Copie, sem nenhuma alteração, a parte do texto sobre a participação feminina em espaços de poder que começa em "E por que a" e termina em "distante de ocorrer.".

*TRECHO DA PÁGINA*.
■ ■ ■ ■ ■

E por que a limitada participação feminina em espaços de poder e decisão é um problema?
Em primeiro lugar, cabe lembrar que o Brasil é signatário da Convenção sobre a Eliminação de Todas as Formas de Discriminação contra as Mulheres, e que a Constituição Federal de 1988, em seu art.5º, inciso I, estabelece a igualdade de direitos e deveres entre homens e mulheres. Portanto, como temos mulheres qualificadas e decisões regulatórias que impactam mulheres, deveríamos ter uma participação paritária nesses espaços, o que ainda está distante de ocorrer.
Em seu último relatório, o Fórum Econômico Mundial estimou que a paridade somente será atingida 5 gerações após a meta de 2030 dos Objetivos de Desenvolvimento Sustentável (ODS), ou daqui a 134 anos. Dentre as 4 dimensões analisadas – participação e oportunidades econômicas, acesso à educação, saúde e sobrevivência, e empoderamento político – a maior lacuna é justamente nesta última. No Brasil, o Relatório Anual Socioeconômico da Mulher publicado no mês passado traz alguns dados sobre essa baixa representatividade no Brasil. Em 2024, as mulheres representaram 17,9% das pessoas eleitas para prefeitas, vice-prefeitas e vereadoras. Nas presidências das comissões permanentes do Senado e Câmara, importantes espaços de poder, temos 8,3% e 16,7% mulheres, respectivamente.

■ ■ ■ ■ ■

*LISTAGEM*.
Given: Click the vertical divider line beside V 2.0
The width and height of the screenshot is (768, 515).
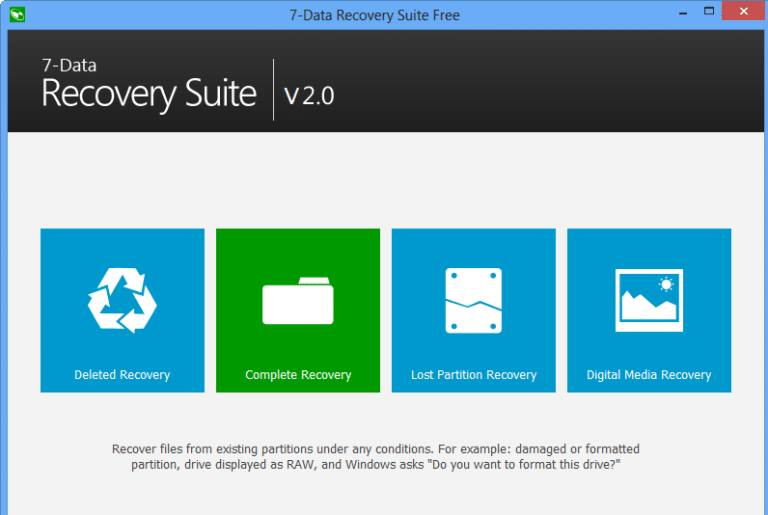Looking at the screenshot, I should 273,90.
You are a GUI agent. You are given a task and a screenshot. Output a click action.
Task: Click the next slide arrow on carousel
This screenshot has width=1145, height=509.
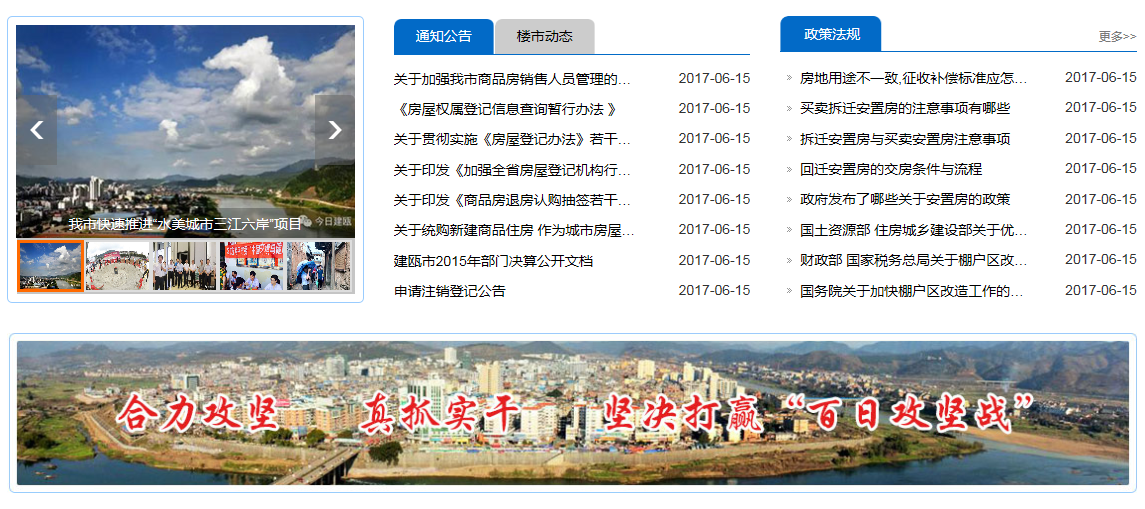(334, 130)
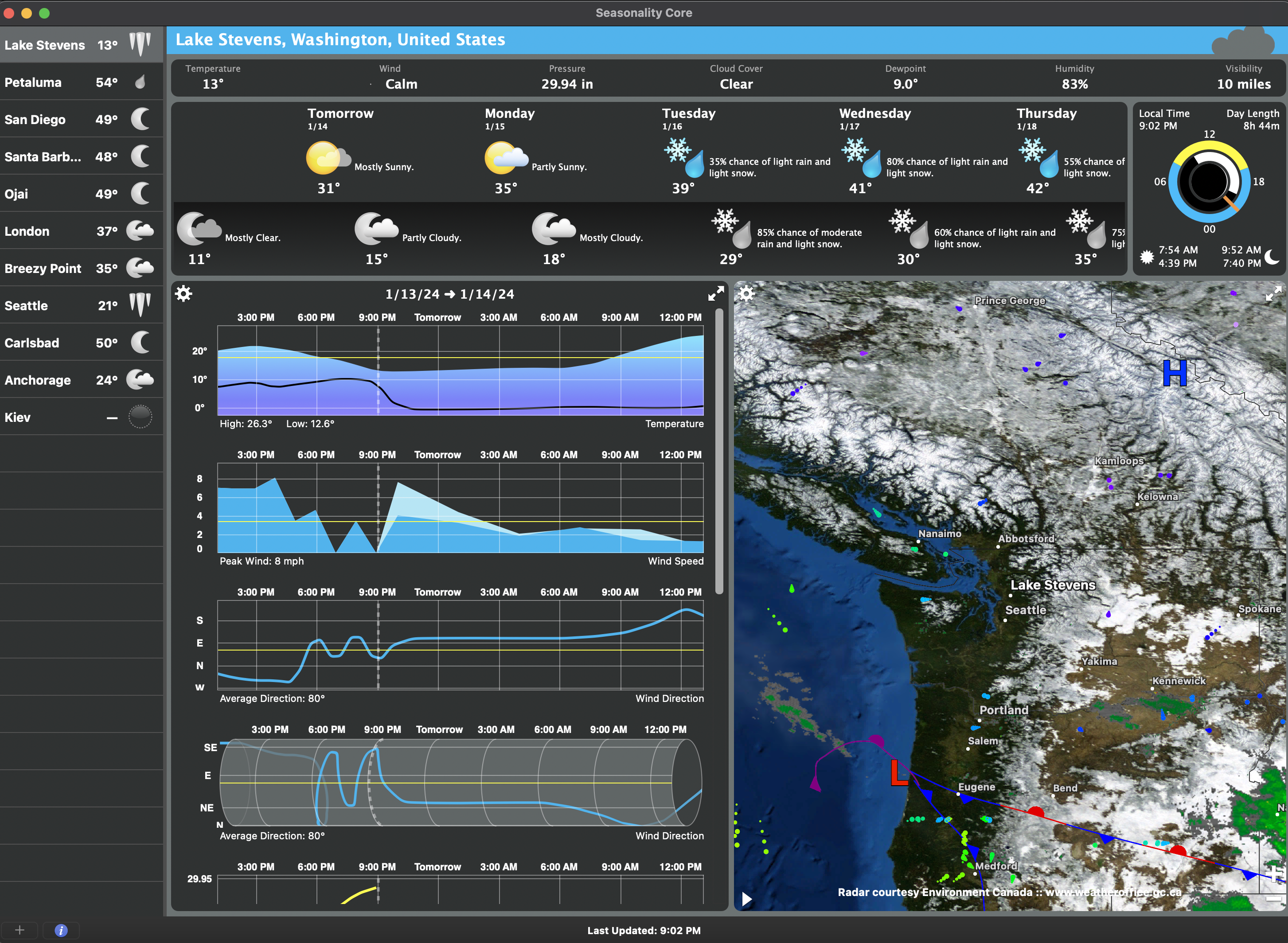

■ ■ ■ ■ ■

*EM RESPOSTA*.
E por que a limitada participação feminina em espaços de poder e decisão é um problema?
Em primeiro lugar, cabe lembrar que o Brasil é signatário da Convenção sobre a Eliminação de Todas as Formas de Discriminação contra as Mulheres, e que a Constituição Federal de 1988, em seu art.5º, inciso I, estabelece a igualdade de direitos e deveres entre homens e mulheres. Portanto, como temos mulheres qualificadas e decisões regulatórias que impactam mulheres, deveríamos ter uma participação paritária nesses espaços, o que ainda está distante de ocorrer.